## What the task requires
Write out the material below exactly, beginning at the line that contains "The height and width of the screenshot is (626, 847)." and ending with its last line, both ends included; write nothing else.

## Input material
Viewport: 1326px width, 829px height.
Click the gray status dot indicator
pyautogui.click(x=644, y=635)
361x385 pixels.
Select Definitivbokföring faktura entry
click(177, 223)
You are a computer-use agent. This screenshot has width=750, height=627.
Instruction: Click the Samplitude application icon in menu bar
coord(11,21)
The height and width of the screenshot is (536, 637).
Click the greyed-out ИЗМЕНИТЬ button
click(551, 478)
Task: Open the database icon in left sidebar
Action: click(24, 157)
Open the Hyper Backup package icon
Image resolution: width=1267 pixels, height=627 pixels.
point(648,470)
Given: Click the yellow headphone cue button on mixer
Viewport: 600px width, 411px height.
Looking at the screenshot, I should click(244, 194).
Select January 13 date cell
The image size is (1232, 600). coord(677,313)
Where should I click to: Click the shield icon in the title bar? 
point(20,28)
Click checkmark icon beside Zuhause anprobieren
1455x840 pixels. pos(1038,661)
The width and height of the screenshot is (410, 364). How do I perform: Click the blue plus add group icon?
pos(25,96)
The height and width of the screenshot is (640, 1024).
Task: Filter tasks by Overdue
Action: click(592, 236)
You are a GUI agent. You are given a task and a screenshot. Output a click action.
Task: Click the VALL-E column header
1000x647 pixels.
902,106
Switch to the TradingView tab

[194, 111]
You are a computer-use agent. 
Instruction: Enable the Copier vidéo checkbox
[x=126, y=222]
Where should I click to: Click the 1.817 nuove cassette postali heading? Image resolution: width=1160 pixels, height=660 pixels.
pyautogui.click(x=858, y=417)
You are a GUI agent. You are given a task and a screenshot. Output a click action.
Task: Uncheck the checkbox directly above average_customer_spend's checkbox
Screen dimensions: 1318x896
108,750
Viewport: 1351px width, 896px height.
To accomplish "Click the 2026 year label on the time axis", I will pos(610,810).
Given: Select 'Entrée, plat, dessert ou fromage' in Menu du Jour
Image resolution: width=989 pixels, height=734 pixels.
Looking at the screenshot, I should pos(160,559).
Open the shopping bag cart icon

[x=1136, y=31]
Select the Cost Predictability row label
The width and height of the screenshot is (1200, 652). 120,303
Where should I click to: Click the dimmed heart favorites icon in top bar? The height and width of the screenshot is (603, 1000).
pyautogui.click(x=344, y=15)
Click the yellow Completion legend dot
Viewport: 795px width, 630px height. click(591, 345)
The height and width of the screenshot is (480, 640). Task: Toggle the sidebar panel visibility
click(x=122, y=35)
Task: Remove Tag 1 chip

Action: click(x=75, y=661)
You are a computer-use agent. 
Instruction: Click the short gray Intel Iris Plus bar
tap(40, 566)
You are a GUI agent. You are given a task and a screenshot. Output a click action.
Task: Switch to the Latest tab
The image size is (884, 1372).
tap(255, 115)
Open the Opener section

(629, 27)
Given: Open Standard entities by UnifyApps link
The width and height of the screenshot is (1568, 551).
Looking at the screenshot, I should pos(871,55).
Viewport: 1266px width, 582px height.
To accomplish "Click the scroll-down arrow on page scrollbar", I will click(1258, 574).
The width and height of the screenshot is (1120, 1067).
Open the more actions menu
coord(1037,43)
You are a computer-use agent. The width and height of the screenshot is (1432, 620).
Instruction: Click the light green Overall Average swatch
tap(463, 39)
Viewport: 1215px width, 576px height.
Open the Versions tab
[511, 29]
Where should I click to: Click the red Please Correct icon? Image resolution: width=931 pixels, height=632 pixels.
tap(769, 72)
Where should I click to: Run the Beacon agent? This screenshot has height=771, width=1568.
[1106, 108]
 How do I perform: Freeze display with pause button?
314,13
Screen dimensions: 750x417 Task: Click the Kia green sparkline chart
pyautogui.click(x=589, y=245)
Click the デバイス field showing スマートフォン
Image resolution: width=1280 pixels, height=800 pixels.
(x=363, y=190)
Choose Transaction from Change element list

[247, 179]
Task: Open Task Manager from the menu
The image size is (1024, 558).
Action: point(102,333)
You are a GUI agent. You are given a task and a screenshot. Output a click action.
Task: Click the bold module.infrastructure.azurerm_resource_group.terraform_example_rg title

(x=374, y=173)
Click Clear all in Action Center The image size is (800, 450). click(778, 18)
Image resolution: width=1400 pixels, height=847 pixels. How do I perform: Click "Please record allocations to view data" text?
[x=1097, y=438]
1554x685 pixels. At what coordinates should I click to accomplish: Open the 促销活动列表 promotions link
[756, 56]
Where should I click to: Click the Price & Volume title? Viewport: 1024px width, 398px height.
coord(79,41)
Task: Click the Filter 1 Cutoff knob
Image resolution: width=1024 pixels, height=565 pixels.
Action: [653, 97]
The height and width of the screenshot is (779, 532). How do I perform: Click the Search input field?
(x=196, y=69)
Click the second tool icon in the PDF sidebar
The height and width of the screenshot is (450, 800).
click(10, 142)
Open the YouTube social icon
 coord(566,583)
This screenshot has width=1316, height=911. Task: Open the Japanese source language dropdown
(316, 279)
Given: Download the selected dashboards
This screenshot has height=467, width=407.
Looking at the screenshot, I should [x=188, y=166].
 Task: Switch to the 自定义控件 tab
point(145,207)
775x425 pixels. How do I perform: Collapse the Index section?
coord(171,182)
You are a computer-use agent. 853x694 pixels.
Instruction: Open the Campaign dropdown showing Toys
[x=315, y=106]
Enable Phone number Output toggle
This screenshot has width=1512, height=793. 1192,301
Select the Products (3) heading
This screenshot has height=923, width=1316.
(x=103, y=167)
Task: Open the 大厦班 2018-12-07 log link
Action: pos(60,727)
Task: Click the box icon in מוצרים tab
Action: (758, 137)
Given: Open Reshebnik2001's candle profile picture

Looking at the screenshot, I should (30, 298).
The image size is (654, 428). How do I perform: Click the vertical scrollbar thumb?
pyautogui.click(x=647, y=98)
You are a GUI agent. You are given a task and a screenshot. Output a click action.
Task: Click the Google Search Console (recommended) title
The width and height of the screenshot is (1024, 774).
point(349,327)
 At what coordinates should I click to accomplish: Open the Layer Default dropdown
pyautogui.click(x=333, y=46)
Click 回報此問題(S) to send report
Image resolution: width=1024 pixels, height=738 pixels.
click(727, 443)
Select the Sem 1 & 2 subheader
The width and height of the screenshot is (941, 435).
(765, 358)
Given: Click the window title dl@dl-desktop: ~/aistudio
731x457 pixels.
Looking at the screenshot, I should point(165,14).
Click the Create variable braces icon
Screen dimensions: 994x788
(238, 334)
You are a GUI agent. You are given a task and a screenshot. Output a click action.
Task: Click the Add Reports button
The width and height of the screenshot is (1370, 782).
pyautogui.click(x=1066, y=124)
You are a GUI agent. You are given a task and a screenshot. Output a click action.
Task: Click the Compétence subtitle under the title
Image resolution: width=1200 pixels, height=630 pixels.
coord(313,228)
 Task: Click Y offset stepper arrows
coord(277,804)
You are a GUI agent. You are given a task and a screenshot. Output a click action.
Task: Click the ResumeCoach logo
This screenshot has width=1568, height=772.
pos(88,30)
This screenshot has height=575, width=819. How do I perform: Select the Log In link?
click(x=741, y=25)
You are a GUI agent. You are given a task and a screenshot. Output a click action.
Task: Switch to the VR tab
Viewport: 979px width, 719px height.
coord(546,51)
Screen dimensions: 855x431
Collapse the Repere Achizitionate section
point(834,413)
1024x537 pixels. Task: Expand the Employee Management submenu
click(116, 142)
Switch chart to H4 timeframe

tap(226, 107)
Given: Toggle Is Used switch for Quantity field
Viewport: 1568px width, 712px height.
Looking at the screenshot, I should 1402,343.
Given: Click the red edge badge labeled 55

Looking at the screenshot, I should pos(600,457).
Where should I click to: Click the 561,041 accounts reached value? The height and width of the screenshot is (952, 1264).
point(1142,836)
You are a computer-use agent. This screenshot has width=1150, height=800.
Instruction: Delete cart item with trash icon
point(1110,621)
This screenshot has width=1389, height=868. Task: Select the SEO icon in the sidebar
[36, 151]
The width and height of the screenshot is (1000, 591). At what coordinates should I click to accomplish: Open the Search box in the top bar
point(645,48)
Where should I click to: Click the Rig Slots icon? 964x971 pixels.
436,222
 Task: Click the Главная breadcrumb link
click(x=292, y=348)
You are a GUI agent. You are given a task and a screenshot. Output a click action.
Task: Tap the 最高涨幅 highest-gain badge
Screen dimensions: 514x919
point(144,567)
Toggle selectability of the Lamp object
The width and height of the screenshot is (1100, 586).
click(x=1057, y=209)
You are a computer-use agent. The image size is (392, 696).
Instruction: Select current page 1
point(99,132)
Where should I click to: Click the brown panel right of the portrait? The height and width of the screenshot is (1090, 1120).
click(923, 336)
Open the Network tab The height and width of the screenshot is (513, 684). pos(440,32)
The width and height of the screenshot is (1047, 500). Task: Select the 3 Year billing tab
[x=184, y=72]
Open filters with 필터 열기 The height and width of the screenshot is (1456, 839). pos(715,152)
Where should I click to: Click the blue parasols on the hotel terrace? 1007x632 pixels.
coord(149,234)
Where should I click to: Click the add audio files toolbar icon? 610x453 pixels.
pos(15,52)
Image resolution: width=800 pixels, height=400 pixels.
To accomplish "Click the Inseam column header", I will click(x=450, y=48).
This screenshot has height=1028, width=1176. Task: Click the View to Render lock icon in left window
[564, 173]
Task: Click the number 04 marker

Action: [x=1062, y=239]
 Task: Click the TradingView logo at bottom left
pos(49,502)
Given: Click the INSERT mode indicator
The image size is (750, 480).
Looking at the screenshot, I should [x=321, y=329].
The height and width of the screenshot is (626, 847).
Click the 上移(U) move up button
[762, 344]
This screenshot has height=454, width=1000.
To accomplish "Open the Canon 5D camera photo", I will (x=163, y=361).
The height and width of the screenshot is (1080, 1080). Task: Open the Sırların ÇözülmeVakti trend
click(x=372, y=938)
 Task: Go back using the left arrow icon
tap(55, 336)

## Exercise response
The height and width of the screenshot is (626, 847).
Click the 上移(U) move up button
[762, 344]
This screenshot has height=454, width=1000.
To accomplish "Open the Canon 5D camera photo", I will (x=163, y=361).
The height and width of the screenshot is (1080, 1080). Task: Open the Sırların ÇözülmeVakti trend
click(x=372, y=938)
 Task: Go back using the left arrow icon
tap(55, 336)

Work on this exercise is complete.